Soluzioni alternative vengono più raramente promosse e sostenute – tanto dai governi e dalle istituzioni locali, quanto dagli stessi donatori.
La politica dell’UNICEF, in linea anche con le recenti Raccomandazioni scaturite dalla giornata dedicata ai “Bambini senza cure parentali” dal Comitato ONU sui diritti dell’infanzia, il 16 settembre 2005, punta alla prevenzione, promuovendo misure integrate per costruire e tenere in piedi un ambiente protettivo per i bambini. In concreto, mettiamo l’accento su: non separare i bambini dal loro ambiente familiare e sociale; sostenere le famiglie e promuovere (anche con campagne informative) la genitorialità, cioè aiutare i genitori a non abbandonare i propri figli e fare al meglio il loro mestiere; creare strutture agili pubbliche o private di supporto e servizi diurni; formare il personale locale di assistenza sociale e gli operatori per l’infanzia; favorire la riunificazione familiare dei bambini soli o abbandonati, incluse tecniche di individuazione e ricerca dei familiari nelle situazioni di emergenza (come di recente nei paesi colpiti dallo tsunami e in Pakistan); trasformare i centri di accoglienza in piccole strutture “child friendly” di transito, che favoriscano il ritorno in famiglia.
Un esempio per tutti, di cui ho visto personalmente l’efficacia anche in una situazione di miseria estrema, è quello dei centri per i bambini di strada in Congo.
Tutto questo deve riguardare anche le politiche per l’infanzia del nostro Paese, evitando la schizofrenia per cui molti paesi “avanzati” privilegiano internamente misure di welfare per evitare l’istituzionalizzazione dei bambini, ma quando si tratta di intervenire nei paesi poveri, invece, spesso privilegiano istituti o centri di accoglienza, perché più “visibili” rispetto agli interventi di sostegno alle famiglie.
Noi dell’UNICEF abbiamo concentrato il nostro impegno in questa “fine d’anno” proprio sui bambini invisibili, sulle quotidiane, silenziose emergenze dimenticate.
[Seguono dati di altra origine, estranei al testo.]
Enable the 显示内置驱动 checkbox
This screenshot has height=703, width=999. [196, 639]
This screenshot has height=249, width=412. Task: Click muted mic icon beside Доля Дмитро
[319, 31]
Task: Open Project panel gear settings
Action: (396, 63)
E oggi, scendiamo in campo – in senso letterale, non figurato… - anche col mondo del calcio, in tutti gli stadi, con lo slogan “Un impegno visibile per i bambini invisibili”. Ma questa non è battaglia di una sola organizzazione, pur globale come il Fondo delle Nazioni Unite per l’Infanzia, che qui oggi rappresento: è un impegno che riguarda tutti. E vorrei quindi concludere con un augurio di buon lavoro comune, futuro, a tutti noi: perché è necessaria una vasta alleanza, forte e incisiva, se vogliamo davvero fare i conti con la necessità universale di garantire famiglia, amore, rispetto dei diritti essenziali a tutti i bambini.